_STATED TASK_. Reproduce the material below verbatim, from the line containing "Given: Select the Bristol De Mai poll bar" down to the line containing "Screen dimensions: 1284x762", both lines included. Omit the pictures from your copy.

_TASK MATERIAL_.

>> begin

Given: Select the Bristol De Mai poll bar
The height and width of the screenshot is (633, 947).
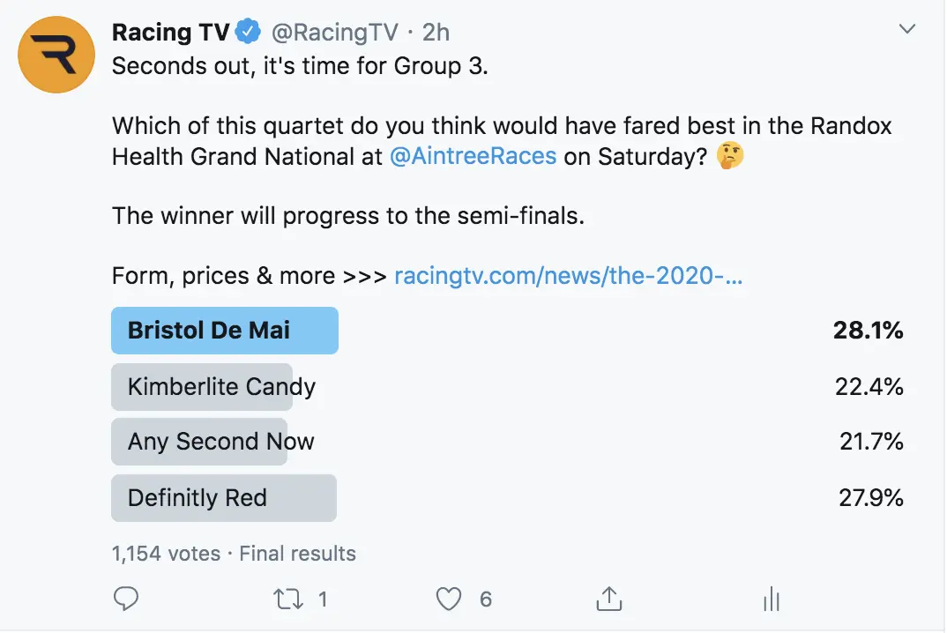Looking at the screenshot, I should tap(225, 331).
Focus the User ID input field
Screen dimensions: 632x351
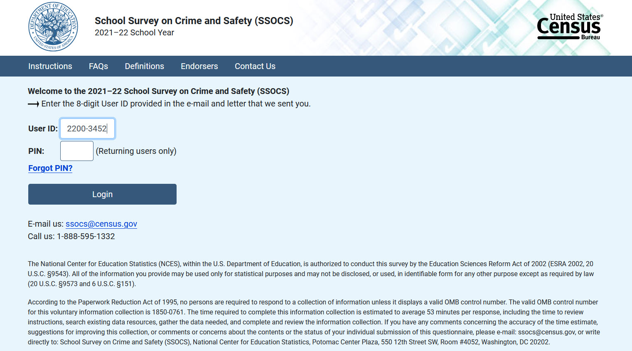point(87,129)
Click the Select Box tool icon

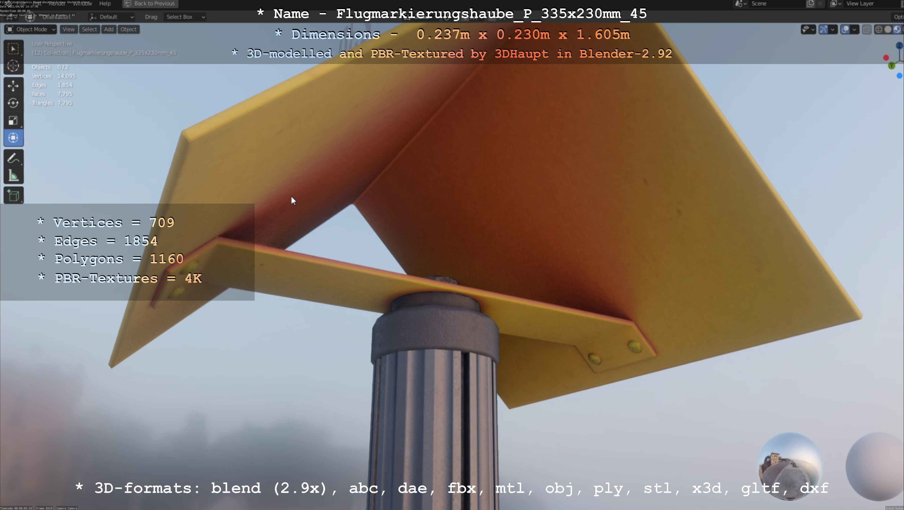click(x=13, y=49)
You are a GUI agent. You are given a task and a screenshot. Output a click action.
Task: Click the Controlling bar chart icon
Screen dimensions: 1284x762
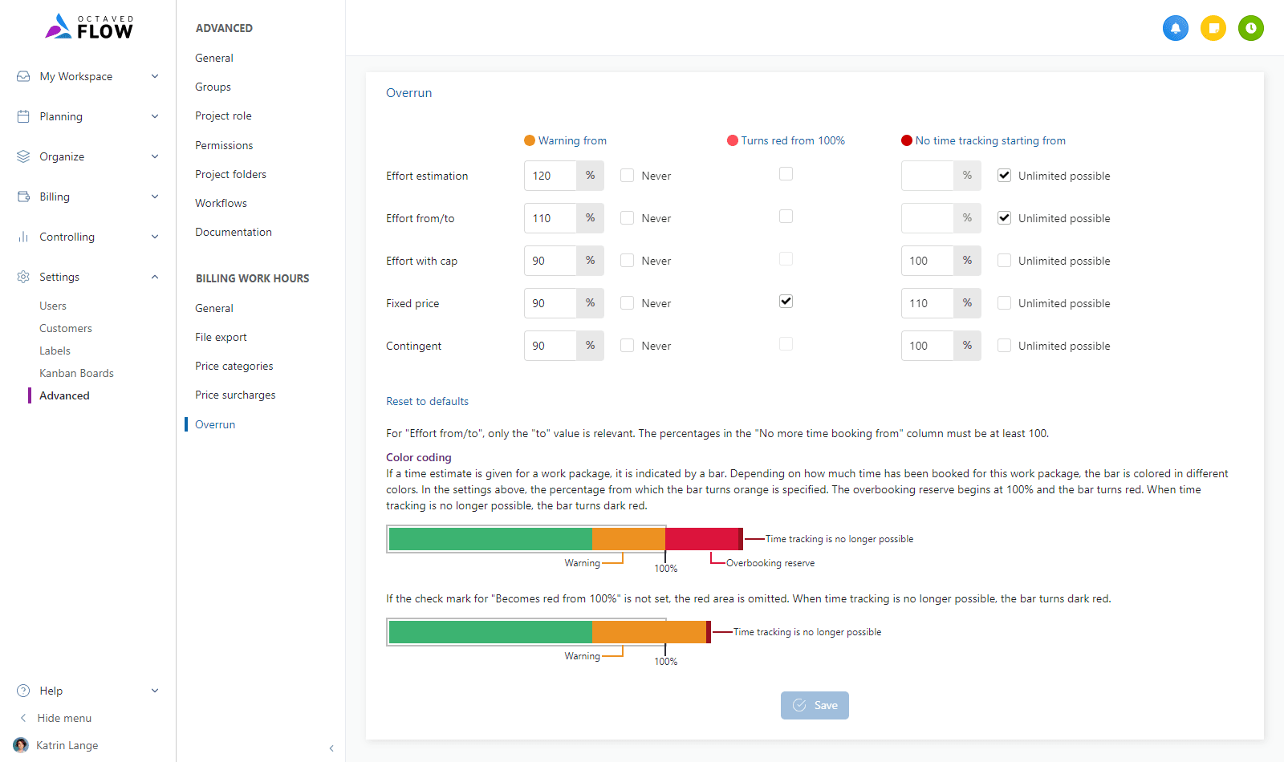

>> end
>> begin

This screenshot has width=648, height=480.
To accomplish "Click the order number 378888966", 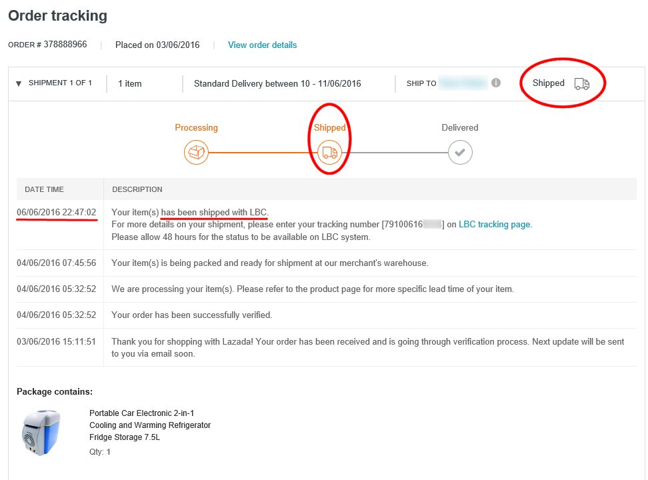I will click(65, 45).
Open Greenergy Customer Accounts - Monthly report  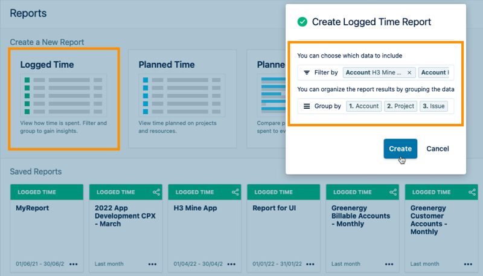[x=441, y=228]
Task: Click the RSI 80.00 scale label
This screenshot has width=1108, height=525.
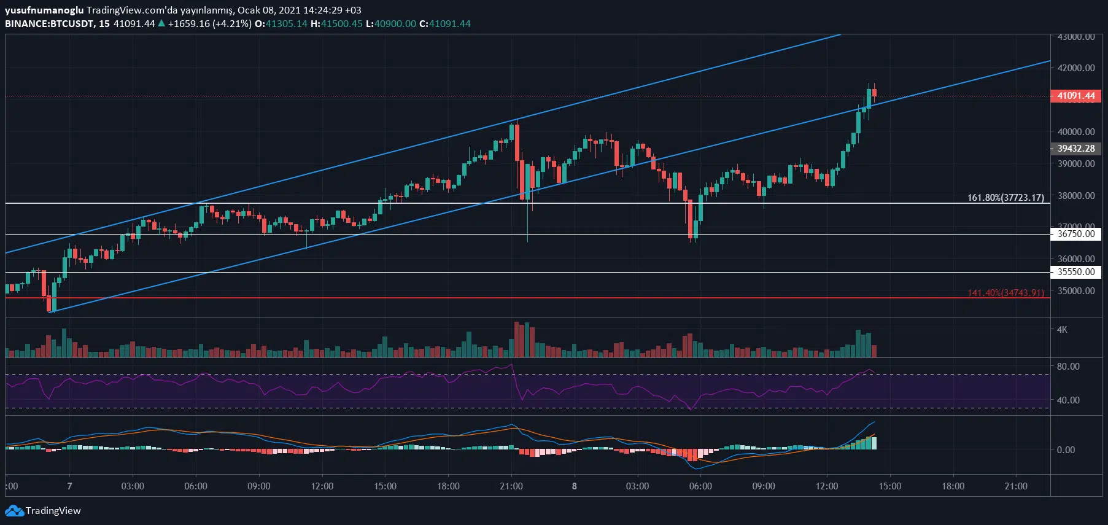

>> end
>> begin

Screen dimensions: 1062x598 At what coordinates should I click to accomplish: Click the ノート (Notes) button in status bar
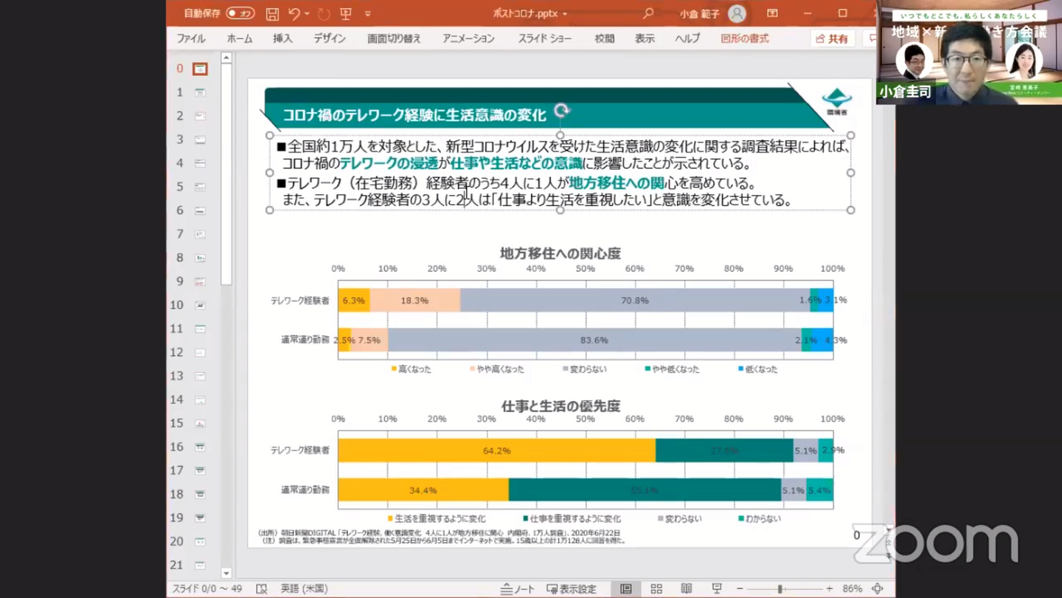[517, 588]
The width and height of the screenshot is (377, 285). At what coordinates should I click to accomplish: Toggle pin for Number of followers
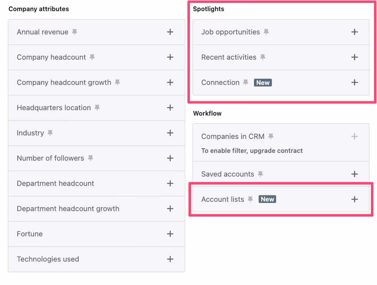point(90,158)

>> end

_ANSWER FOR THIS EXERCISE_.
Given: Select the Bristol De Mai poll bar
The height and width of the screenshot is (633, 947).
Looking at the screenshot, I should tap(225, 331).
Focus the User ID input field
Screen dimensions: 632x351
point(87,129)
Click the Select Box tool icon

click(x=13, y=49)
You are a GUI agent. You are given a task and a screenshot. Output a click action.
Task: Click the Controlling bar chart icon
Screen dimensions: 1284x762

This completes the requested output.